Question

The molar conductivity of $0.4\text{ M KCl}$ solution is $2.5 \times 10^5\ \Omega^{-1}\text{ cm}^2\text{ mol}^{-1}$. What is the resistivity of solution?

• A. $2.1 \times 10^2$
• B. $2.5 \times 10^2$
• C. $1 \times 10^{-2}$
• D. $2.8 \times 10^{-2}$

Hint:

Always double-check your units in electrochemistry problems!

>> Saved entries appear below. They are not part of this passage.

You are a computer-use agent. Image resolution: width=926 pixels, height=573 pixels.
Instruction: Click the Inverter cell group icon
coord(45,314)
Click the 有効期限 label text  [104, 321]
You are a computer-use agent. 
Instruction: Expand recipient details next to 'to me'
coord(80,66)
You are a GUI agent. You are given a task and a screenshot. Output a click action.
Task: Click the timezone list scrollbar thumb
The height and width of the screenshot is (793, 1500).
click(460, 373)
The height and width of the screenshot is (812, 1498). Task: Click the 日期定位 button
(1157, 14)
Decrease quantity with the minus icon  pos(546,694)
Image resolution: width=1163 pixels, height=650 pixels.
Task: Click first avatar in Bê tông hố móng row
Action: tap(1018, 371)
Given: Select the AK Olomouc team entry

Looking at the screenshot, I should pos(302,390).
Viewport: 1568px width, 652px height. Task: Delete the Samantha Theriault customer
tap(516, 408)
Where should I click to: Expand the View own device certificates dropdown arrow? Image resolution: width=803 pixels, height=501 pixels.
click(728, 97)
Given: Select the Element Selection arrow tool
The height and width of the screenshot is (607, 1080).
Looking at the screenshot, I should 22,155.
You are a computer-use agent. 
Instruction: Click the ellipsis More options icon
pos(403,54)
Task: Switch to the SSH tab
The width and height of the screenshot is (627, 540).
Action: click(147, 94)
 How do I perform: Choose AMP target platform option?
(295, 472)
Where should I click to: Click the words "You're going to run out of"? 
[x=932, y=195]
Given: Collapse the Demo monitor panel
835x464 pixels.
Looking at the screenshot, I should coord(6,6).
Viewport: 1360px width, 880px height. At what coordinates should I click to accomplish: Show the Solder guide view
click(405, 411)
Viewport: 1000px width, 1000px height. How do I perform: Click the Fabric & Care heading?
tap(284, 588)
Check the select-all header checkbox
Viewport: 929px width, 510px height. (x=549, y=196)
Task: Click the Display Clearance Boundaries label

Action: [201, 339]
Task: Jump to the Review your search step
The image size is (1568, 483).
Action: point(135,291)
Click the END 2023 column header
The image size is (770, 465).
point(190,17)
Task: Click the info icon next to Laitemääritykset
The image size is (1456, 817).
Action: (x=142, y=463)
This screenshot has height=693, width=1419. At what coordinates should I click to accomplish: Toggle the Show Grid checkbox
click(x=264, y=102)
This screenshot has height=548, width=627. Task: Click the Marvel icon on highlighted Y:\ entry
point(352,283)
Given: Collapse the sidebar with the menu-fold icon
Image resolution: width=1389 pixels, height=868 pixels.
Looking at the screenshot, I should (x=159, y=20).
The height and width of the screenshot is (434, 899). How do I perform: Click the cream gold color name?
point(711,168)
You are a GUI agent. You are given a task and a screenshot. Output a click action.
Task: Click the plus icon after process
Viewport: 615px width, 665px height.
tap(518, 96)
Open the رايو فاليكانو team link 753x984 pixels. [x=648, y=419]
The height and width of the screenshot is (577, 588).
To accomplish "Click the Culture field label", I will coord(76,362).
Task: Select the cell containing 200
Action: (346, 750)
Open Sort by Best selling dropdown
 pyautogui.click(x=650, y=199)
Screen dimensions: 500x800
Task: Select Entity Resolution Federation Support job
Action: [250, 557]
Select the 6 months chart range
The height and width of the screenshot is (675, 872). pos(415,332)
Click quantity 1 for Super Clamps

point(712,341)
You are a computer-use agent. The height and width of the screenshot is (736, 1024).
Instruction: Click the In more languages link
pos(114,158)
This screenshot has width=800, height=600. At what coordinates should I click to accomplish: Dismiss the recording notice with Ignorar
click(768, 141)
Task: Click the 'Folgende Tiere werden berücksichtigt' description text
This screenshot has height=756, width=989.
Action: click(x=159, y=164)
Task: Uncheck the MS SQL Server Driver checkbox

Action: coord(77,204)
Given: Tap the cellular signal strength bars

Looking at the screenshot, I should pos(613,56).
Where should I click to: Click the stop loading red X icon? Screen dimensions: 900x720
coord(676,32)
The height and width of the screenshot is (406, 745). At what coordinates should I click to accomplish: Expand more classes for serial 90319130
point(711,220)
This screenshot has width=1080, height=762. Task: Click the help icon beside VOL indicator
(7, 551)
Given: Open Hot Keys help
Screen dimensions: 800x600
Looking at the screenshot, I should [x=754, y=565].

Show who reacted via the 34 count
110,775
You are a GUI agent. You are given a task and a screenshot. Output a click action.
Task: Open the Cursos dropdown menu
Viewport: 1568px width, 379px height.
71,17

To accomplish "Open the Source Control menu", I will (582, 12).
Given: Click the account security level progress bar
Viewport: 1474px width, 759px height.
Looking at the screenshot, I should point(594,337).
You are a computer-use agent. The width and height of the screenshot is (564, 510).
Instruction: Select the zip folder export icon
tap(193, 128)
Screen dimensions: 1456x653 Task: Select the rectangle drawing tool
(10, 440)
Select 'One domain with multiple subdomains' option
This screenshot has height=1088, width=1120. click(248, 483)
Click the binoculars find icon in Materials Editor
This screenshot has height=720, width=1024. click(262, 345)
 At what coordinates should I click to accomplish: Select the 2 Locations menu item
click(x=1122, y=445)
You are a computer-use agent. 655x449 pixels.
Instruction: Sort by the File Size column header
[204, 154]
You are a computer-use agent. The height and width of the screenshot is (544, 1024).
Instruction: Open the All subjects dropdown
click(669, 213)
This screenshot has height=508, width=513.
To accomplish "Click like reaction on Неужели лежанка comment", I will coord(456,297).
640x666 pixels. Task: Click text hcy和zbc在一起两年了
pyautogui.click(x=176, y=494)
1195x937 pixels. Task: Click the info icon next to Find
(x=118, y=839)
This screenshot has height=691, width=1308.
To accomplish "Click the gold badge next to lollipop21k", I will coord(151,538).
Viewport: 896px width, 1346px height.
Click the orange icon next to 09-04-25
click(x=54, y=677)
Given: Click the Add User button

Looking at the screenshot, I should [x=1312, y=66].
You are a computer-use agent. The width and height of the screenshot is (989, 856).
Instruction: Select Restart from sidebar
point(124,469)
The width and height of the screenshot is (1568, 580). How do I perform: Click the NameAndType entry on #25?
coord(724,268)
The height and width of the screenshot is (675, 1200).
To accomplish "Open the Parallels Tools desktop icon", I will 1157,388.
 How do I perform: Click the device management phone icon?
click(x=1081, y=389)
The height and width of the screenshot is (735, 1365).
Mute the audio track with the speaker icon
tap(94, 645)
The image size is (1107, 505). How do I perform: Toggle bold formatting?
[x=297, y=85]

The factor of $1000$ in the formula $\Lambda_m = \frac{1000 \kappa}{C}$ is specifically used to convert Molarity (mol/L) into $\text{mol/cm}^3$ so it matches the $\text{cm}^{-1}$ in the conductivity term.

Answer 1

The Correct Option is C

Step 1: Understanding the Question:
We are given the molar conductivity ($\Lambda_m$) and the concentration ($C$) of a KCl solution, and we are asked to calculate its resistivity ($\rho$).

Step 2: Key Formula or Approach:
There are two key formulas needed here:
1. Molar conductivity relates to standard conductivity ($\kappa$) via the formula: $\Lambda_m = \frac{1000 \times \kappa}{C}$
2. Resistivity ($\rho$) is the mathematical inverse of conductivity ($\kappa$): $\rho = \frac{1}{\kappa}$

Step 3: Detailed Explanation:
First, we rearrange the molar conductivity formula to solve for $\kappa$:
$$\kappa = \frac{\Lambda_m \times C}{1000}$$
Substitute the given values ($\Lambda_m = 2.5 \times 10^5$ and $C = 0.4\text{ M}$):
$$\kappa = \frac{2.5 \times 10^5 \times 0.4}{1000}$$
$$\kappa = \frac{100,000}{1000}$$
$$\kappa = 100\ \Omega^{-1}\text{ cm}^{-1}$$
Now, calculate the resistivity ($\rho$):
$$\rho = \frac{1}{\kappa}$$
$$\rho = \frac{1}{100}$$
$$\rho = 0.01\ \Omega\text{ cm} = 1 \times 10^{-2}\ \Omega\text{ cm}$$

Step 4: Final Answer:
The resistivity of the solution is $1 \times 10^{-2}$, matching option (C).